You’d think this would lead to an explosion of stablecoins.
But legitimization and adoption also come with additional regulation.
Reserve segregation, frequent attestations and licensing overhead create compliance moats — ones too big for small players to cross.
Smaller issuers get delisted from European exchanges once MiCA licensing wraps up, and U.S. reserve requirements finish the job.
Instead, only companies that have the resources to scale — like Circle and Tether — will be able to play.
Consider this your warning call. If you’re exposed to smaller, stablecoin-driven projects, you may want to watch them carefully as this consolidation plays out.
Prediction 3: AI-driven DeFi automation will be wrapped in regulation, not free-roaming AI agents.
Last year, I made the case that AI agents would change the face of crypto as we know it.
And while I still believe they can … I don’t think that’s how things will play out anymore.
In a truly free crypto market, sure AI agents absolutely could dominate.

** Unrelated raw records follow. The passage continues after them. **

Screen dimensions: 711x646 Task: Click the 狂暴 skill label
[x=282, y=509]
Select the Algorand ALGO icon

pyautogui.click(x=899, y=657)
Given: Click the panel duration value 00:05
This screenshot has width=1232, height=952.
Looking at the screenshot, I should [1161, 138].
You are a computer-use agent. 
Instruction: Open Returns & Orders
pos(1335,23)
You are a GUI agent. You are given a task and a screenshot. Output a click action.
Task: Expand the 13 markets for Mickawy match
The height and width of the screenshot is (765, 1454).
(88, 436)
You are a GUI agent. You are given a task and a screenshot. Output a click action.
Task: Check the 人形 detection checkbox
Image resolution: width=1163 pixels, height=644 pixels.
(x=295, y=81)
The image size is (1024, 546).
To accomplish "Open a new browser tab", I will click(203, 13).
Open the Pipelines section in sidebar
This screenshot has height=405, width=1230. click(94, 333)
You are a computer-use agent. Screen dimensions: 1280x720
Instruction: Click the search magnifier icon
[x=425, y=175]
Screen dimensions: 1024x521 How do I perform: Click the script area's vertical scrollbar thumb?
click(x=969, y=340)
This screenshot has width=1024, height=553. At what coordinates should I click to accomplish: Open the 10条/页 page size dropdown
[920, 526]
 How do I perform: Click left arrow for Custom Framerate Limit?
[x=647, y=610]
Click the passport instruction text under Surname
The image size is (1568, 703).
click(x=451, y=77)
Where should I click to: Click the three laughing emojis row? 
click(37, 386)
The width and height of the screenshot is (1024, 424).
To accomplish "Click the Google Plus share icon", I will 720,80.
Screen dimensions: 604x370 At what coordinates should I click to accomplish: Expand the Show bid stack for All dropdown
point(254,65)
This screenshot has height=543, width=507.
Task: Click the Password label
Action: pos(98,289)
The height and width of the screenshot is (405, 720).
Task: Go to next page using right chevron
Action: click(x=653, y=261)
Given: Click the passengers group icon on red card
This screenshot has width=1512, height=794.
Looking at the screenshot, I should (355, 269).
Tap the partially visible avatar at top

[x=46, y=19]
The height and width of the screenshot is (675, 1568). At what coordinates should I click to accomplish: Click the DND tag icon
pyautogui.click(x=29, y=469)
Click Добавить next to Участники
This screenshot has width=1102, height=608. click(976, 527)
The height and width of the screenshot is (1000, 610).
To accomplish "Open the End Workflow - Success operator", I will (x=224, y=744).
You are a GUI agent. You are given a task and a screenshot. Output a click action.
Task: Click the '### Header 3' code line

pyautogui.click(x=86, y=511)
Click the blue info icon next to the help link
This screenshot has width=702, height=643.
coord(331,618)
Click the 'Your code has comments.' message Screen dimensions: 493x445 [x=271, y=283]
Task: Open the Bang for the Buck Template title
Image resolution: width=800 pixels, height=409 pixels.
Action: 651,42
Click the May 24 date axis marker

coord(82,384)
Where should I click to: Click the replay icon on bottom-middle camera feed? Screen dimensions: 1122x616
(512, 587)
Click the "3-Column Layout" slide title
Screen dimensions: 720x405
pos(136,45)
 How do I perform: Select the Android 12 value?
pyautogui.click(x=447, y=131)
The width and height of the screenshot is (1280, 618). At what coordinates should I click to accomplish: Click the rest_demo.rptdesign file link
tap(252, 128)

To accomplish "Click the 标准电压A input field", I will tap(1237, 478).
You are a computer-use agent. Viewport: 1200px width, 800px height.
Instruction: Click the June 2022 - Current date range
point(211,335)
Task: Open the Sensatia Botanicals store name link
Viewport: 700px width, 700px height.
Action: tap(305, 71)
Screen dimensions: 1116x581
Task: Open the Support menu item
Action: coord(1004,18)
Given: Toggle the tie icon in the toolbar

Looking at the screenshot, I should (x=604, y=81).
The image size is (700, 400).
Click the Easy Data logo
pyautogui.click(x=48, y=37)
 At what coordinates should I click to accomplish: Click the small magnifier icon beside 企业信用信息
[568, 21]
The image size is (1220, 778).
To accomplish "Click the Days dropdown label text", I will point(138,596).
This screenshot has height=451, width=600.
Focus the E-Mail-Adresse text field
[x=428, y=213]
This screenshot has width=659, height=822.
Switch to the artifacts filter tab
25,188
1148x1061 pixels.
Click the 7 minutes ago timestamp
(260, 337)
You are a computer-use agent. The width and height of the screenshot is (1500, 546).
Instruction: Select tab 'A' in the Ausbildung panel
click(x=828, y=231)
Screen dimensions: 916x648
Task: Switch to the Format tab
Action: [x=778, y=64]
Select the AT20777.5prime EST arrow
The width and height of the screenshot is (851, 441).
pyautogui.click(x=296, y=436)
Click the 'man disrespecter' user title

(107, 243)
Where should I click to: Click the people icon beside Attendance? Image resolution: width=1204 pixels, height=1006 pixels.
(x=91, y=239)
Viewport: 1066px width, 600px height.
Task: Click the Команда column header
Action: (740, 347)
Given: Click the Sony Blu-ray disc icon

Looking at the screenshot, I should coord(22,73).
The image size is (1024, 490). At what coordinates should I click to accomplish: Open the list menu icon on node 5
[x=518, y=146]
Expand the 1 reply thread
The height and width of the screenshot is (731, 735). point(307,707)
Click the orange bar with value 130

Because without human restrictions, they can …
- Optimize yields,
- Manage liquidity
- And assess risk.
All at the speed of crypto!
But the idea that these agents would be used by funds, SPVs and managed accounts dies when put against existing liability structures.
AI can’t act as a decision maker without human oversight. At least not when you need someone to explain a client’s losses.
Regulators don't care about yield optimization. They care about who's responsible when things break.
And AI can’t take responsibility.
Which is why I expect to see AI-enhanced DeFi products come with clear disclaimers in 2026. And their use will be targeted and limited.
The only place I believe we’ll see fully autonomous agents managing real money will be by individual tech-savvy crypto natives.
The Pattern Behind the Predictions
The pattern for 2026 is clear: Crypto infrastructure will be absorbed and adapted into traditional finance through paths of least resistance.
That looks like …
- Bank-issued ETFs instead of DeFi protocols.
- Compliance-heavy stablecoins instead of algorithmic experiments.
- Tokenized assets with familiar legal structures instead of truly decentralized ownership.
- AI automation within existing fiduciary frameworks instead of autonomous agents.
TradFi institutions can no longer deny how useful and beneficial blockchain technology is.
That said, it’s not powerful enough to escape institutional constraints.
This is exactly how financial infrastructure has always evolved.
As investors, this will have two big implications for your strategy.
First, is that crypto will become a bit more boring.
Stronger regulatory frameworks, sector consolidation and TradFi-driven crypto products mean more stability and fewer wild disruptors.
Second, that boring approach can make profiting from crypto a bit more predictable.
That means fewer wild swings and moonshots … but more steady, long-term gains.
The change won’t be immediate.
Regulations are still being written, adoption is slowly ticking up and exactly how crypto can mesh with TradFi is still being worked out.
But this is the start of a new crypto era.
We can’t trade the market we want. Only the one we have.
And the investors that succeed will be the ones who can adapt ahead of the crowd.